Vessicchio è tra coloro che vorrebbero che il la fosse accordato a 432 hertz invece che ai 440 previsti dallo standard. La differenza è esigua, ma le argomentazioni dell'autore e di altri sostenitori dei 432 hertz in realtà più che con l'acustica hanno a che fare con una sorta di mistica. Vessicchio afferma che anche Giuseppe Verdi aveva appoggiato l'idea di fissare il la a 432 hertz e cita a questo proposito una lettera del compositore datata 10 febbraio 1884 (pp.180-181). In realtà, in quella lettera (la si può leggere nel Carteggio Verdi – Ricordi 1882-1885, a cura di Franca Cella, Madina Ricordi, Marisa Di Gregorio Casati, Parma : Istituto nazionale di studi verdiani, 1994, p.417), Verdi si pronuncia a favore del la a 435 hertz adottato in Francia (nella lettera il compositore fa riferimento all'ottava successiva e quindi il numero indicato è 870, il doppio di 435). Quindi aggiunge che, se si preferiva però mettere il la a 432 hertz (nella lettera, come nel caso precedente, è indicato, facendo riferimento ad un'altra ottava, con il doppio, 864) per “esigenze matematiche” (con il la a 432 hertz, il do sarebbe stato a 256, che è una potenza di 2), andava ugualmente bene dato che “la differenza è così piccola, quasi impercettibile all'orecchio”. Quel che interessava a Verdi era che si adottasse un numero unico “in tutto il mondo musicale” e poco importava che fosse il 435 in uso in Francia oppure il 432 suggerito semplicemente da una considerazione di carattere matematico e non da presunte speciali proprietà di tale frequenza.

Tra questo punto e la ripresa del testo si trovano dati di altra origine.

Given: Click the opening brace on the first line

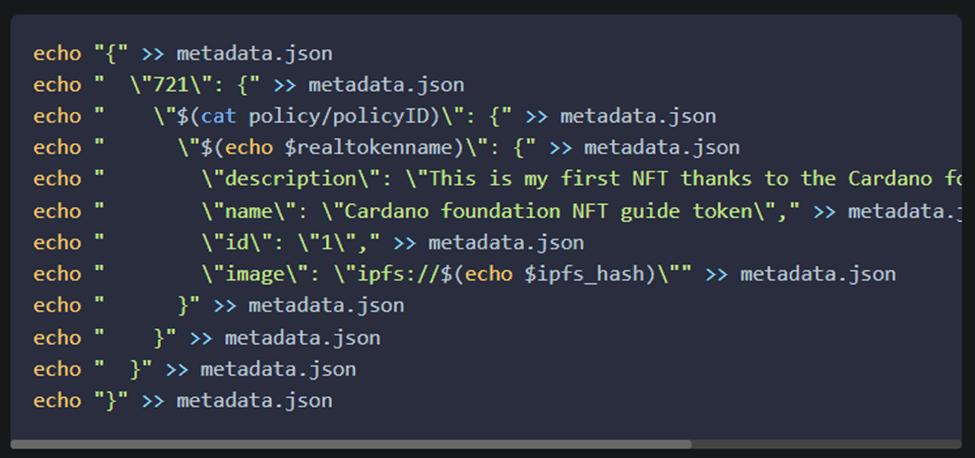Looking at the screenshot, I should tap(111, 53).
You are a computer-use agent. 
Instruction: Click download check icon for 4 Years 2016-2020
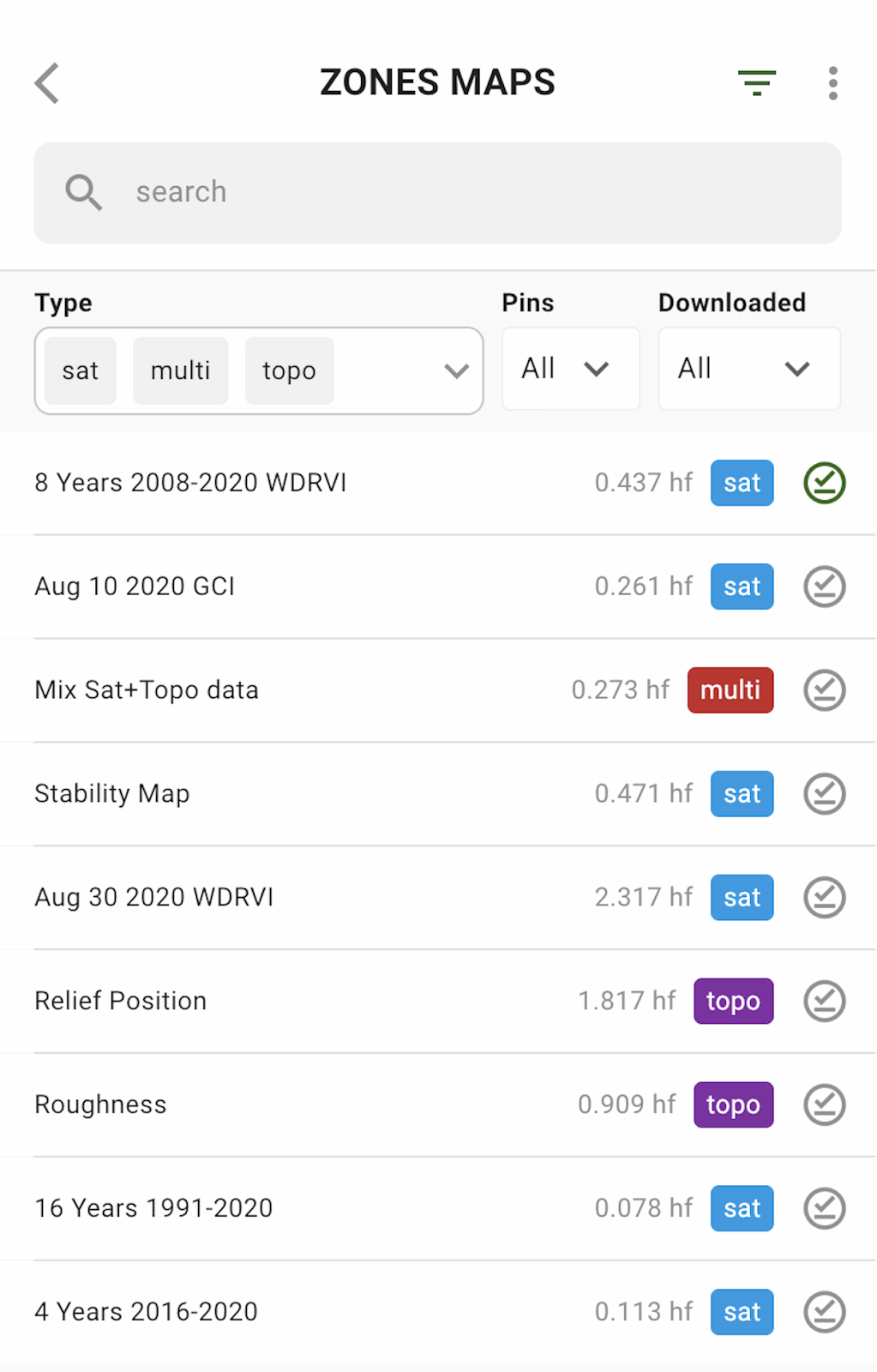tap(824, 1312)
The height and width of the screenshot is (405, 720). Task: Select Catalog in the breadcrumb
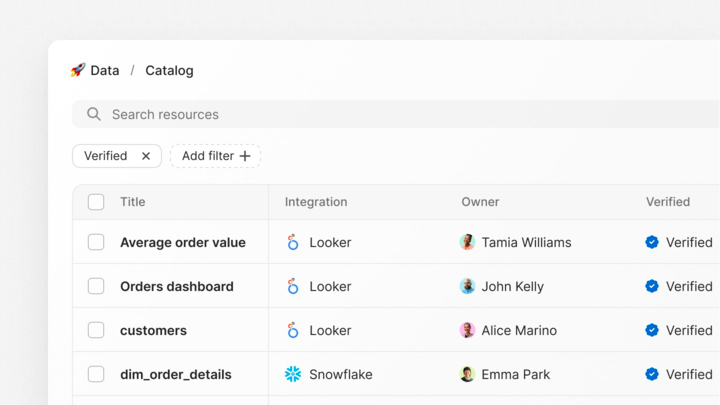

Vessicchio afferma che “tutta la materia è frequenza” (p.196). Tale frase potrà suonare gradevole ai cultori delle idee new age, ma è semplicemente priva di senso. La materia non può essere frequenza. Semmai si potrà dire che un corpo vibra con una certa frequenza, ma non che il corpo sia quella frequenza.
Nel libro vengono citati anche “gli esperimenti del giapponese Emoto sulla cristallizzazione dell'acqua” (p.207). Le affermazioni di Masaru Emoto, però, sono prive di ogni fondamento. I suoi esperimenti non hanno valore scientifico e non sono la “prova evidente” di alcunché.
Vessicchio menziona anche la kinesiologia applicata (pp.186-187). “C'è chi pensa che la kinesiologia applicata sia una bufala, altri che si tratti di un argomento da approfondire. Io sono nel secondo gruppo”. Poi così commenta: “il pregiudizio è sempre una chiusura verso una direzione, mentre magari proprio da lì arriva un indizio che può farci evolvere” (p.187). L'autore non tiene conto di una questione fondamentale: sono i fatti e i dati a dirci che la kinesiologia applicata è una pratica senza valore. Di fronte a ciò, il “pregiudizio” non lo ha chi la scarta, ma chi la ritiene valida ignorando i fatti in contrasto con questa sua opinione.